ARM has upped the supercomputer ante against rivals IBM, Intel and Nvidia with the announcement of Scalable Vector Extensions (SVE) technology.
Developed for the ARMv8-A architecture, the SVE technology is already set to be used for the Post-K supercomputer being built by Fujitsu for the RIKEN Advanced Institute for Computational Science in Japan.
Unveiled at the Hot Chips conference in the US, the technology supports vectors from 128-bit to 2048-bit. Shifting the vector calculation problem from software to hardware, SVE technology will be a scalable extension to the ARM instruction set.

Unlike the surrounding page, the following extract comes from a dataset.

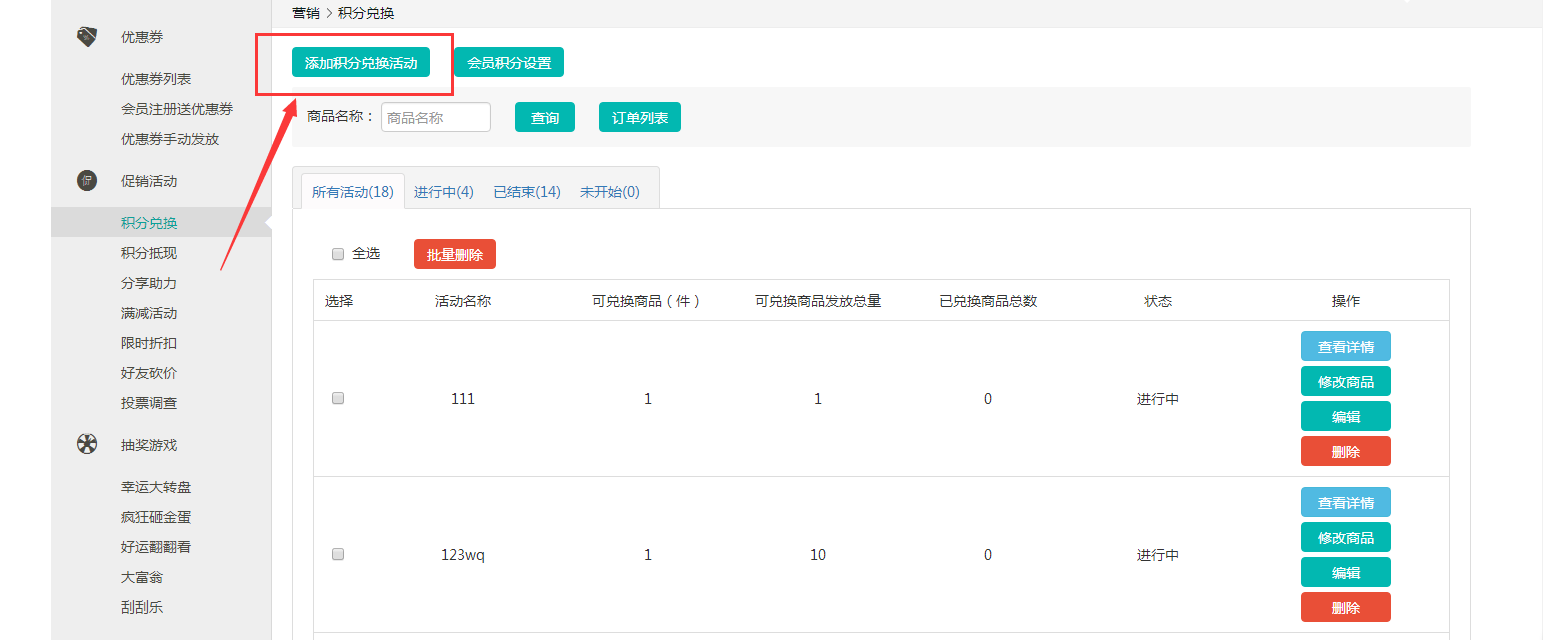This screenshot has height=640, width=1543.
Task: Switch to the 进行中(4) tab
Action: [443, 192]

Vector processors drove early supercomputers, but were then replaced by less expensive IBM RISC chips in the early 1990s. In today’s high-performance servers x86 processors are used, but this could be set to shift with the industry seeing a renewed reliance on vector processing.

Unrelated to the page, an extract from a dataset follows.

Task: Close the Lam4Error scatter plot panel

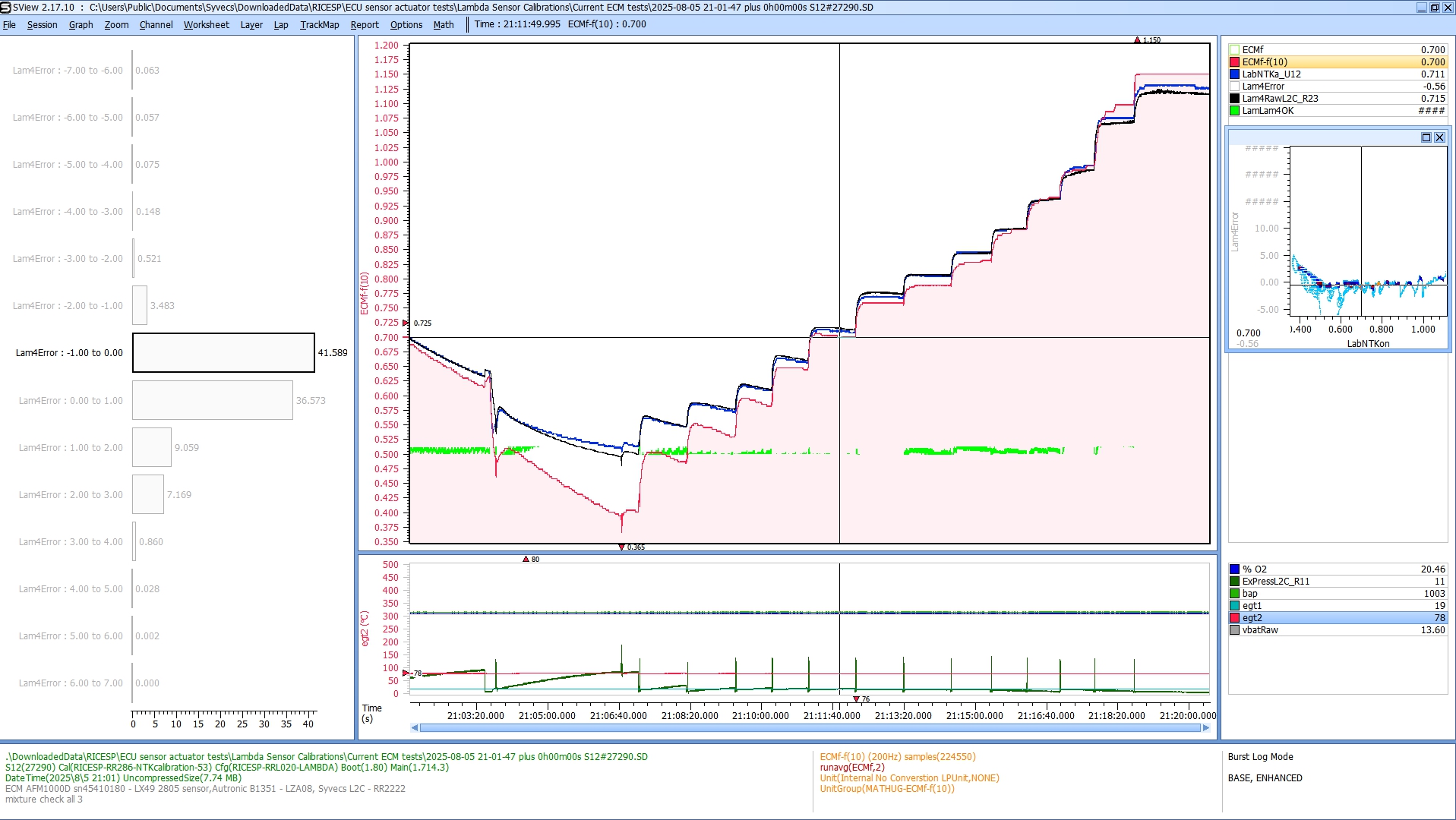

The move my ARM to introduce this alternative chip architecture is a sign of the company’s plans to move deeper into the server, data centre and high-performance computing (HPC) space while offering something different to rivals.
The new chip design could soon be running the world’s most powerful supercomputer if the plans for the Post-K supercomputer comes to fruition. Fujitsu chose ARM in July 2016 for the supercomputer, shifting from the 2GHz Sun Sparc64 cores used in the K supercomputer. If the build goes smoothly, the new supercomputer could be capable of 1,000 petaflops.
The announcement at Hot Chips follows the recent acquisition of the UK chip maker by Japanese company SoftBank. With the price set at $32 billion, the acquisition hopes to sharpen ARM’s focus in the server and internet of things space.